- Written task
Reproduce the items word for word, beginning at the very first one and ending after the line that contains "coordinates (1059, 914).".

- Provided entries
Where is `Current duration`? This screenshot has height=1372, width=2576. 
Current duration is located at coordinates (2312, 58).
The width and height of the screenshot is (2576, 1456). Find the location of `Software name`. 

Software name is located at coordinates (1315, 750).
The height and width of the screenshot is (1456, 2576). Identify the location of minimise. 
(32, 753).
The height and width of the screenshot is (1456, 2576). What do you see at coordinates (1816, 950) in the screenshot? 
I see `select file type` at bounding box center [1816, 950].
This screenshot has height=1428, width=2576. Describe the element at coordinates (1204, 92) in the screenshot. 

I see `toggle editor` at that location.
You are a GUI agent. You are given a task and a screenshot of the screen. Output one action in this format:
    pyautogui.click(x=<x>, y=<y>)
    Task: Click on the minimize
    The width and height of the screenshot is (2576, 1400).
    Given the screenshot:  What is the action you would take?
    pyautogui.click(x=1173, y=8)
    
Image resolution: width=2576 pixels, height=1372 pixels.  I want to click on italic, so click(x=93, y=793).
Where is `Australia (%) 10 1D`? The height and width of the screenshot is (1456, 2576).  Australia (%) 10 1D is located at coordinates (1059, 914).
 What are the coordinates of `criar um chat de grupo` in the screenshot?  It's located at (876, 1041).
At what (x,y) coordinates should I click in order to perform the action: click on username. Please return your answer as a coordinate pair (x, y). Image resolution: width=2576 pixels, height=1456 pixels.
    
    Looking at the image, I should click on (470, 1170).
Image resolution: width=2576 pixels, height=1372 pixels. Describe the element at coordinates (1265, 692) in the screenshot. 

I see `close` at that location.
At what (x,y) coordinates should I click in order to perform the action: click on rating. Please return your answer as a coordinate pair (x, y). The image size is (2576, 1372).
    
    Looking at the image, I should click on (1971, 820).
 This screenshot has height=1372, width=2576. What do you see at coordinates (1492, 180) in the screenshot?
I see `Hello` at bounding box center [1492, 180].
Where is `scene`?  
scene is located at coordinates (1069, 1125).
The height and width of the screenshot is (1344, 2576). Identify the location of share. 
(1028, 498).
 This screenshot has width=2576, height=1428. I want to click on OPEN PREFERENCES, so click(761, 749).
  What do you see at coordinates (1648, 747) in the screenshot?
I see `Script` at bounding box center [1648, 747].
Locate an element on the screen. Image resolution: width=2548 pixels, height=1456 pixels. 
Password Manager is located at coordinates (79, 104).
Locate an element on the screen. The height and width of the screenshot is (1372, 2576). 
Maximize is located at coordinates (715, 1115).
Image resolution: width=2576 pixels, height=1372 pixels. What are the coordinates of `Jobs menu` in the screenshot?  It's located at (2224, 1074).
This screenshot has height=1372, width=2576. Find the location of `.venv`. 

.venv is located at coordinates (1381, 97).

- Response to this task
Where is `Current duration`? This screenshot has height=1372, width=2576. 
Current duration is located at coordinates (2312, 58).
The width and height of the screenshot is (2576, 1456). Find the location of `Software name`. 

Software name is located at coordinates (1315, 750).
The height and width of the screenshot is (1456, 2576). Identify the location of minimise. 
(32, 753).
The height and width of the screenshot is (1456, 2576). What do you see at coordinates (1816, 950) in the screenshot? 
I see `select file type` at bounding box center [1816, 950].
This screenshot has height=1428, width=2576. Describe the element at coordinates (1204, 92) in the screenshot. 

I see `toggle editor` at that location.
You are a GUI agent. You are given a task and a screenshot of the screen. Output one action in this format:
    pyautogui.click(x=<x>, y=<y>)
    Task: Click on the minimize
    The width and height of the screenshot is (2576, 1400).
    Given the screenshot:  What is the action you would take?
    pyautogui.click(x=1173, y=8)
    
Image resolution: width=2576 pixels, height=1372 pixels.  I want to click on italic, so click(x=93, y=793).
Where is `Australia (%) 10 1D`? The height and width of the screenshot is (1456, 2576).  Australia (%) 10 1D is located at coordinates (1059, 914).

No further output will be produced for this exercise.